Türkiye’de ve dünyada doğal felaketler peş peşe yaşanıyor. Bu yaşananlara karşın Türkiye’de Kanal İstanbul, nükleer santraller ve HES’lerde ısrar edilmesinin çevre felaketlerini arttıracağı belirtildi
Dilan Babat – Ankara / JINNEWS
Elazığ’da meydana gelen 6.8 büyüklüğündeki deprem ve devam eden artçı depremler, Van’ın Bahçesaray ilçesinde 41 kişinin yaşamını yitirmesine neden olan çığ felaketi, Avusturalya’daki orman yangınları gibi doğal afetlerin peş peşe yaşandığı bir süreçte, Türkiye’nin gündeminde hala Kanal İstanbul Projesi bulunuyor. Ekolojistler ve çevre mühendisleri doğa felaketine yol açacak planlamalara karşı uyarırken, Çevre Mühendisleri Odası (ÇMO) İstanbul Şube Kurul Üyesi Dilek Yüksel, konuya ilişkin değerlendirmelerde bulundu.
‘Gerçekten gerekli mi?’
Yüksel, iklim değişikliği nedeniyle azalan su kaynaklarına bir de havza alanlarının tahrip edilmesine sebep olacak ‘çılgın’ projelerin eklendiğini kaydetti. Tarım arazisi olarak kullanılan arazilerin son dönemde toplu konut projeleri için kullanıma açıldığını, tarımsal üretimden uzaklaşıldığını ifade eden Yüksel, “Tarım politikalarının halktan yana üretilmesi gerekirken tarım alanlarının da su havzaları gibi talan edildiğini görmekteyiz. Hidroelektrik santraller (HES) sürekli gündemimizde olan bir konu. HES yapılırken tıpkı nükleer santraller gibi sorgulamak lazım, gerçekten gerekli mi?” dedi.
‘Doğal yaşam gasp ediliyor!’
Orman yangınlarına bakıldığında ise hükümet politikalarının sermayeden yana yapıldığını ifade eden Yüksel, “Bu tutumu sık sık yangınların gerçekleştiği ülkede ‘yangın söndürme uçaklarının arızalı olduğu’ söyleminde görmekteyiz.
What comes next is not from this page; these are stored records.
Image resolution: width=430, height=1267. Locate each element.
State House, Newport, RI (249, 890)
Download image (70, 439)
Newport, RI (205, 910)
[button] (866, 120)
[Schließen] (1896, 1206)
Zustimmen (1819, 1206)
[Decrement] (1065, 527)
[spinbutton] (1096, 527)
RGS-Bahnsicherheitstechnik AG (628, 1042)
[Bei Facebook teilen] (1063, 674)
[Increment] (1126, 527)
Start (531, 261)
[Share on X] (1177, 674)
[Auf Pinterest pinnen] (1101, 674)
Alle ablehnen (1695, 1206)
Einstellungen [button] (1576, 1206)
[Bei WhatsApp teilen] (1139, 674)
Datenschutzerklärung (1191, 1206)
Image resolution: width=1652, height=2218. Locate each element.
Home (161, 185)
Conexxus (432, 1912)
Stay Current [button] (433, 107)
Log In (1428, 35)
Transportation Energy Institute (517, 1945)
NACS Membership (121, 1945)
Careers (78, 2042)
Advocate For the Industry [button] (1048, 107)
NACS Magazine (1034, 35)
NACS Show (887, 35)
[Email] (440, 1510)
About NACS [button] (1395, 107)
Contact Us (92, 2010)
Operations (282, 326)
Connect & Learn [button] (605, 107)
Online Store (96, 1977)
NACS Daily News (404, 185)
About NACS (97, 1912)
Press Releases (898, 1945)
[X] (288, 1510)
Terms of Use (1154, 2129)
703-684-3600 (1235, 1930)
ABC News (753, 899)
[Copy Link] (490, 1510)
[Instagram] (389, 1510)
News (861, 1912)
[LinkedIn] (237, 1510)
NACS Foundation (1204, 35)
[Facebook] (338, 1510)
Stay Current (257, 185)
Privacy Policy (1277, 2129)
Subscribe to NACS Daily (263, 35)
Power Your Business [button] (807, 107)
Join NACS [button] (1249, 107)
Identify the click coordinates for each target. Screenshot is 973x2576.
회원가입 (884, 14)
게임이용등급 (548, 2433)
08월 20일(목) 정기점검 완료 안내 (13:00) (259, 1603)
Ormanlık alanları imar ihtimali olarak görmek bunun diğer göstergelerindendir. Orman yangınları yanan ağaçlar değildir, canlı yaşam hakkının hiçe sayılmasıdır. Çünkü yok olan doğal yaşam alanıdır. Aynı zamanda orman yangınları ile son bulan canlı hayatlarıdır” ifadelerini kullandı. Solunan hava, ulaşılmaya çalışılan veya içinde yaşanılan sucul ortam olduğunu söyleyen Yüksel, “Bugün inatla yapılmaya çalışılan Kanal İstanbul Projesi, nükleer santraller, HES’ler, dolgu alanları tam bir çevre felaketidir aynı zamanda ise doğal yaşam alanlarının ihlal edilmesiyle de doğal yaşam alanı gaspıdır.” dedi.
‘Suyun yüzde 29’u yok olacak!’
Sazlıdere ve Terkos su kaynaklarının yok olması İstanbul’un su ihtiyacının yüzde 29’unun yok olması demek olduğunu ifade eden Yüksel, “Bu oran 6 milyon kişinin su ihtiyacına denk düşmektedir. Sazlıdere Barajı su toplama havzası yaklaşık yüzde 60’ını kaybedecek olup bu oran Avrupa yakasının su ihtiyacının yüzde 8’ine denk düşmektedir. Terkos Gölü ve Sazlıdere Barajı ve su toplama alanları havza yıllık verimi incelendiğinde Sazlıdere Barajı ve havzasının metrekare başına su tutma kapasite veriminin en yüksek havzası olduğu görülmektedir” diye belirtti.